Pros & Cons of pure python

If the PYBC has been successful, then you should have a good idea of the many benefits that Python can bring to any programming project:

  • Pseudo-code-like syntax
  • Very high level, human readability comes first
  • No compilation; fast edit-run-edit cycle
  • Extremely dynamic -- can easily dig deeper in language to do amazing things
  • Usually one obvious way to do it in Python
  • Can tackle projects of any size -- small scripts to tens of thousands of LOC
  • Wonderful built-in datastructures: lists, sets, dicts, iterators, generators, first-order functions, metaprogramming...
  • Accomodates many paradigms: functional (like Scheme/LISP), procedural (like C), OO (like Java, C++)

In addition to the above, there are many benefits of Python specific to scientific computing:

  • Numpy/Scipy extensions merge the best of fast C & Fortran scientific routines with Python
  • Matplotlib allows the creation of publication-quality visuals
  • Many research groups provide python bindings to their work for integration with other tools

One critique of Python that is often heard: "all this dynamism comes at a huge speed hit."
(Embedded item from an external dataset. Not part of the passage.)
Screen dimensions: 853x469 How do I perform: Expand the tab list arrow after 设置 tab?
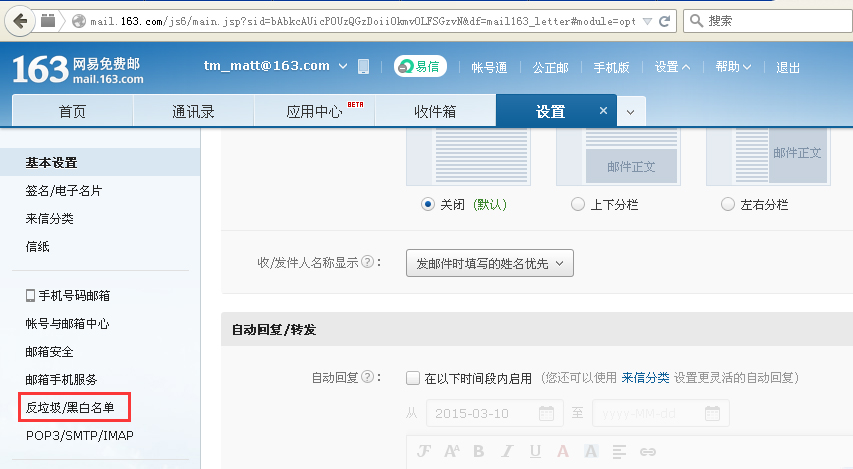point(630,112)
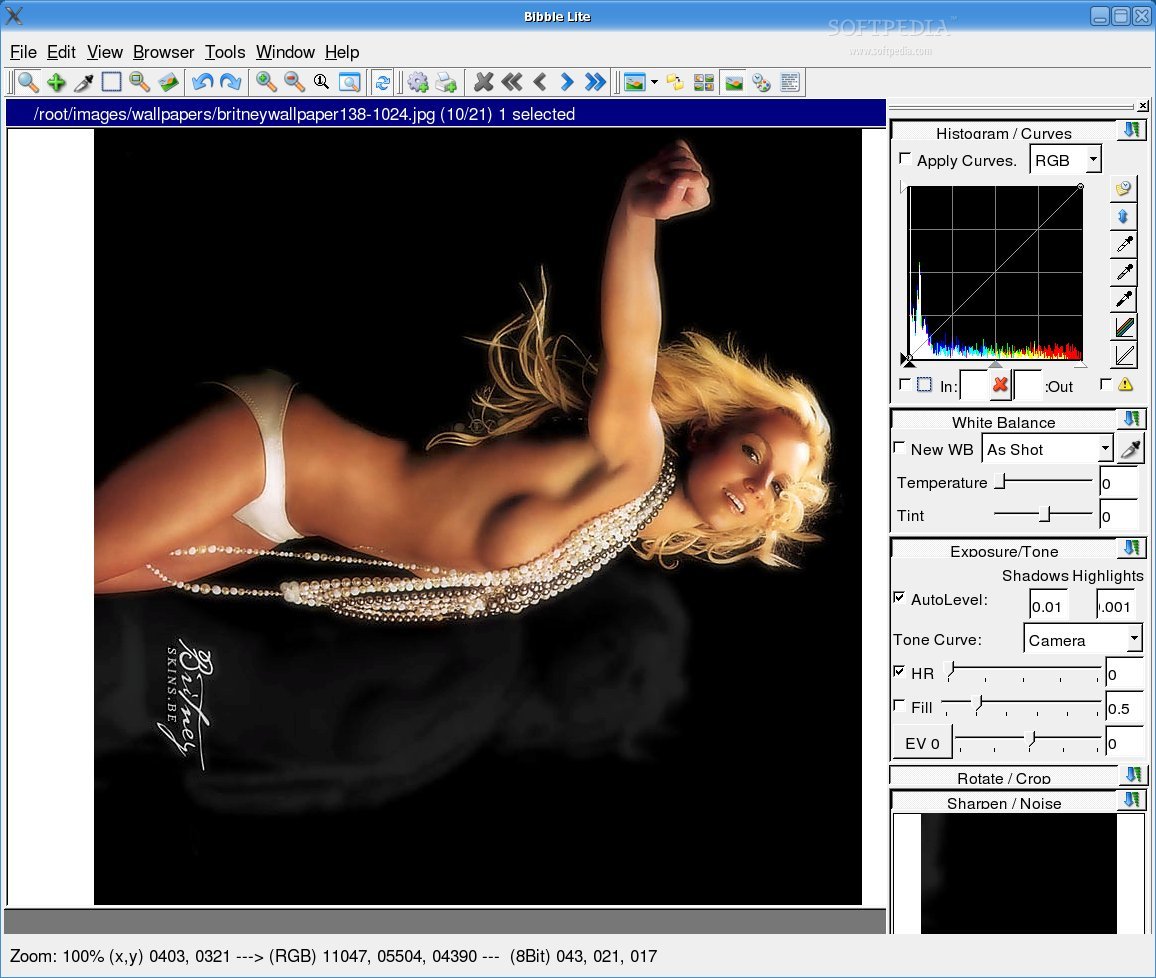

Is it true? That depends on what you mean by "speed" -- either speed of programming, or speed of the program itself. It is necessary to point out a rarely acknowledged tradeoff: often the runtime speed of a program is inversely proportional to the time taken to create it, in large part because the fastest code must be written at a low level (C, assembly, machine code...).

Some illustrative examples:

For a shell-like script, you can write it in an hour, easily glue together many components and have it all working very easily. In this case a high-level language is essential and yields a net time *savings* (think of doing the equivalent in C or (shudder) Fortran). This is the traditional use of scripting languages and one where they always excel over lower-level languages.

Another example would be in prototyping a larger project: you can sketch it in pseudocode, translate that very quickly into Python, and test the implementation easily and see if it works. Python is ideal in this case, allowing easy experimentation and gradual refinement until you arrive at an optimally designed program. For scientific programs, one can often stop here, since it is very often fast enough. Even though the resulting code may not run as fast as a pure C or Fortran version of the same program, Python offers a huge time savings in writing the program itself. It is difficult to over-emphasize the magnitude of these time-savings. It can easily be on the order of days to months, if the human-friendly aspects of Python facilitate getting the code working. The low-level languages require much more effort to get to the same point, and are much more difficult to debug, which translates into more time before a working program exists.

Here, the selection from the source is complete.